··· RECORDS FOR THIS TASK ···

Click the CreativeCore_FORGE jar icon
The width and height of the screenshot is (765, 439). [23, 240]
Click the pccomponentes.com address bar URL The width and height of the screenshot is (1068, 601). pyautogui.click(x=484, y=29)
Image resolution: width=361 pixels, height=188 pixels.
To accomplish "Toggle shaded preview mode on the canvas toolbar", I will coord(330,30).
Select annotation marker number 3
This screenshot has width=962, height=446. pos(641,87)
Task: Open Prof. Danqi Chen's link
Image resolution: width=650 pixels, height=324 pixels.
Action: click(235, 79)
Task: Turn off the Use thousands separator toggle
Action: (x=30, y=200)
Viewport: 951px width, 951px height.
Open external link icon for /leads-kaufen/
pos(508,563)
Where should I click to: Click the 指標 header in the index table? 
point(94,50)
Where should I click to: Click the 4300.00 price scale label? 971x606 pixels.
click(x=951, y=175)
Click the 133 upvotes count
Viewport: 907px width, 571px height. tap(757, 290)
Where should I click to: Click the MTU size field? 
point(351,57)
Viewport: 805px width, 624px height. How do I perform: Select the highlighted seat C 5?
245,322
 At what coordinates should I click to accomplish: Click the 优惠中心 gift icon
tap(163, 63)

···

> **DESCRIPTION OF THE TASK**
Return exactly what appears in the records from the line with "Viewport: 805px width, 624px" through the final line, and nothing else.

> **ANSWER BELOW**
Viewport: 805px width, 624px height. How do I perform: Select the highlighted seat C 5?
245,322
 At what coordinates should I click to accomplish: Click the 优惠中心 gift icon
tap(163, 63)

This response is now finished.